I wish the shiny girl's brother lives.
I wish her mother gets better fast.

He wished these two wishes over and over. They thudded through his head like hoof beats.

It seemed like hours before Magda spoke. She and I just looked at each other until my eyes burned from trying not to blink.

‘I can't,' she said finally, ‘I'm sorry, but I've given him to you and I can't take him back again.'

‘Why not? Why can't I give him to you? You gave him to me, I give him to you. That makes sense.'

‘Anyway,' she said, fiddling the bobbles on her dressing gown, ‘you don't seriously think a little glass ornamental horse has anything to do with your mother going into premature labour, do you?'

‘Yes,' I said, ‘yes, that's exactly what I think. I wished it and he made it come true. He's not just glass, Magda, you know that. He feels warm when you touch him and sometimes I can almost hear him whinny.'

‘He's still just an ornament,' Magda said almost angrily, ‘and I won't take him back. He's yours now. I suggest you wish harder to undo the wish you've made – if you believe in that nonsense. Also, you might try to do some good deeds to make up for the nasty little thoughts you've been thinking. That should put the universe back in balance.'

‘I didn't mean to think nasty thoughts. I didn't know anyone was listening.' I glared at Magda. ‘I didn't
want
this to happen.'

‘A little tiny bit of you must have,' Magda said calmly, ‘otherwise you wouldn't have wished for it.'

My heart stuttered. Magda was right. A little bit of me, the thoughtless, selfish bit, had wanted … not for this exactly, but certainly not to have a brother. Or, not even not to have a brother, but not to have all the changes that having a brother involved.

‘I'm as bad as Mary from
The Secret Garden
,' I told her, ‘before she became nice. I'm worse, really, because Mum and Dad do love me.'

‘Oh, Ruby, you've just hit a little rough patch, that's all. It can happen to anyone. Anyway, you can change things – Mary changed.'

‘With the help of a garden, not to mention the robin and Dickon.'

‘Well, there you go. That's all you need. Go and get the Wish Pony and start wishing – you want things to go well with your mum and you want a garden.'

As if that was going to work. But I did what Magda told me, holding on hard to the Wish Pony. I wasn't sure about wishing for a garden but it couldn't hurt. I needed all the help I could get.

Magda made a cup of tea.

‘Probably shouldn't have caffeine,' she said, turning the tea pot three times, ‘after yoga. It seems contradictory. But there you are. People are complex.'

I fetched Mum's good tea cup without her even asking and watched her drink two cups in silence.
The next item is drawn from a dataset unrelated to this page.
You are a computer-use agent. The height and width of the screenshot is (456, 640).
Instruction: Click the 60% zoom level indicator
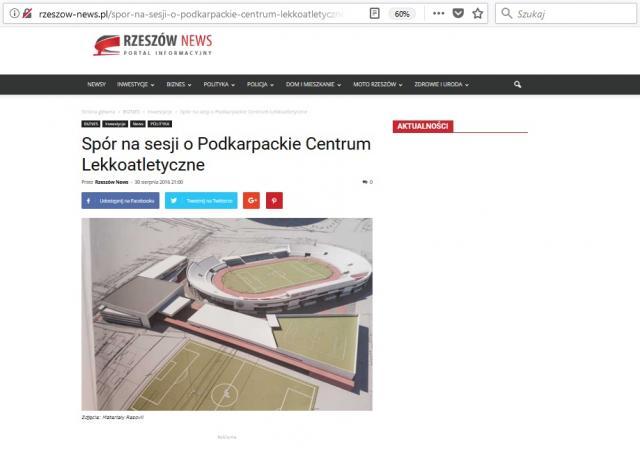(x=402, y=14)

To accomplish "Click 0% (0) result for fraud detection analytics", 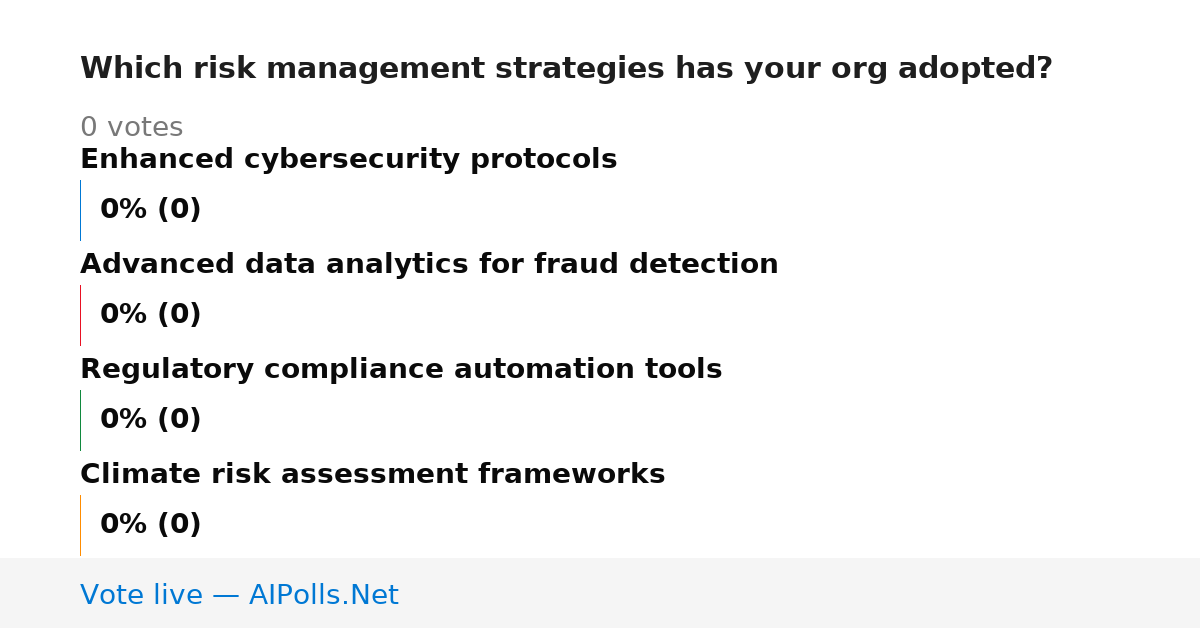I will (150, 315).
‘So – any luck?' she asked, tipping the tea leaves into the compost bin.

‘What?'

‘Well, not with your mum, of course, not so soon. But with the garden?'

‘Oh, no. I don't think so.'

‘Well, let's go out and have a look, shall we? What would you like in this secret garden?'

‘Magda, it's dark, and the garden wouldn't be for me,' I said following her out. ‘It would be for Mum. A secret garden for her. Somewhere she could sit. A bit of sun and a bit of shade. Flowers. Not just ferns everywhere. Some pretty flowers for her to look at while she nurses the … my brother.'

‘Now you're thinking,' Magda said approvingly, ‘that's my girl! Pass me that torch.'

In my hand, the Wish Pony seemed to give a little shiver, the kind you make when someone scratches you in exactly the right place. I didn't tell Magda. If she wanted to think he was just an ornamental horse, she could.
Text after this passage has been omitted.